② taking 100 weight parts of silane hydrolysate, adding 20-30 weight parts of nano silicon dioxide and 3-5 weight parts of organic sepiolite, grinding for 1-2h, reacting for 1-2h at 60-70 ℃, and evaporating the solvent to obtain a condensate;

③ and drying the condensate to obtain the inorganic nanometer reinforcing modifier.

4. The aqueous inorganic floor coating of claim 1, characterized in that: the silane coupling agent is one of a silane coupling agent KH550, a silane coupling agent KH560 and a silane coupling agent KH 570.

5. The aqueous inorganic floor coating of claim 1, characterized in that: the organic sepiolite is prepared by the following method: a. taking 50 parts by weight of sepiolite powder, adding the sepiolite powder into 300 parts by weight of water, and stirring for 40-60min at the temperature of 50-60 ℃ to obtain sepiolite dispersion liquid;

b. adding 8-10 parts of dioctadecyl dimethyl ammonium bromide into the sepiolite dispersion liquid, stirring for 1-2h, then adding 3-5 parts of stearic acid amide, and stirring for 20-30min to obtain a suspension;

c. centrifuging the suspension at the speed of 5000-6000r/min for 3-5min, and removing the supernatant to obtain a precipitate; drying, crushing and sieving the precipitate to obtain the organic sepiolite.

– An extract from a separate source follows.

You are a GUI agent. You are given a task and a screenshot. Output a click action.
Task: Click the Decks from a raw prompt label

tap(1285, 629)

6. The aqueous inorganic floor coating of claim 1, characterized in that: the filler is formed by mixing barium sulfate and wollastonite in a weight ratio of 3: 5.

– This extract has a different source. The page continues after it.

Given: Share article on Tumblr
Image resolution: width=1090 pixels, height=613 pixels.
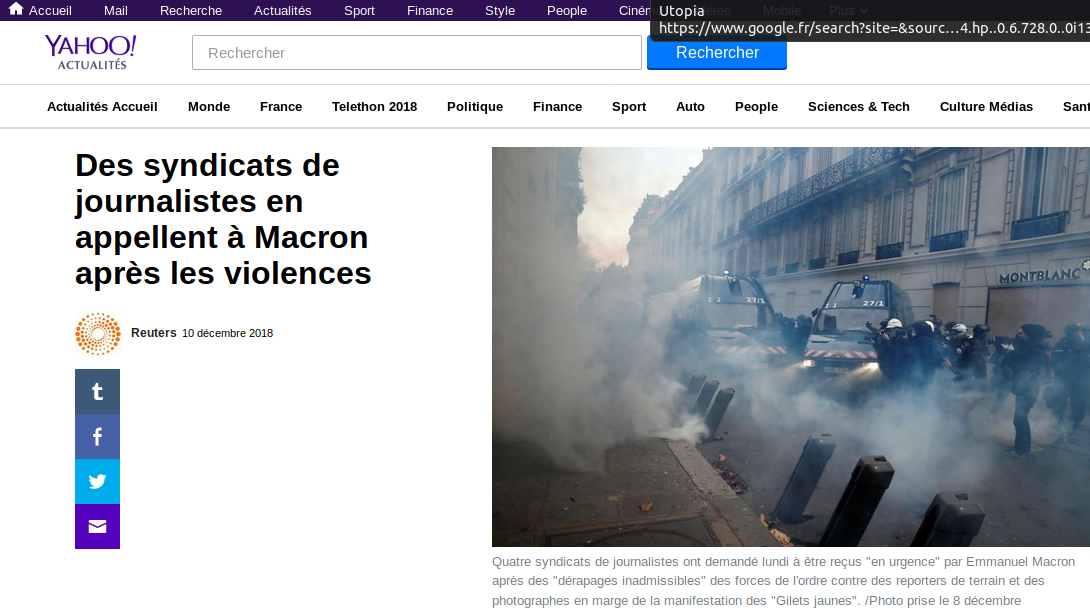Looking at the screenshot, I should click(x=97, y=391).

7. The aqueous inorganic floor coating of claim 1, characterized in that: the defoaming agent is an organic silicon defoaming agent.

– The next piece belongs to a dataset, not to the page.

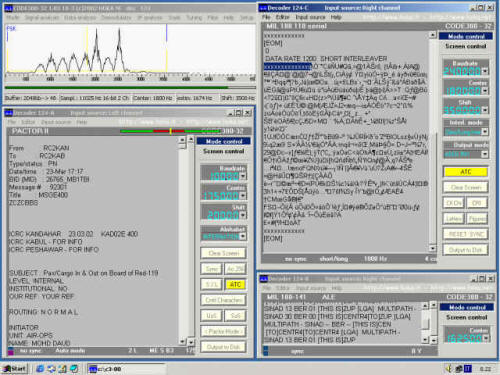This screenshot has width=500, height=375.
Task: Open the Demodulators menu in spectrum window
Action: point(116,17)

8. The aqueous inorganic floor coating of claim 1, characterized in that: the cellulose is one of hydroxyethyl cellulose and methyl ethyl hydroxyethyl cellulose or the compound of the hydroxyethyl cellulose and the methyl ethyl hydroxyethyl cellulose.

9. The aqueous inorganic floor coating of claim 1, characterized in that: the film-forming emulsion is styrene-acrylic emulsion.

10. A method of making the aqueous inorganic floor coating of any of claims 1-9, characterized in that: the method comprises the following steps:

s1, stirring 1/2 of antifoaming agent, cellulose and water in the total amount of inorganic nano reinforcing agent and antifoaming agent for 5-10min at the speed of 500-800r/min according to the proportion to obtain a mixed solution;

s2, adding titanium dioxide and filler into the mixed solution, and stirring for 30-40min at the speed of 1000-3000 r/min; and then adding the bactericide, the film-forming emulsion, the film-forming assistant and the rest of the defoaming agent, and stirring for 30-50min to obtain the water-based inorganic floor coating.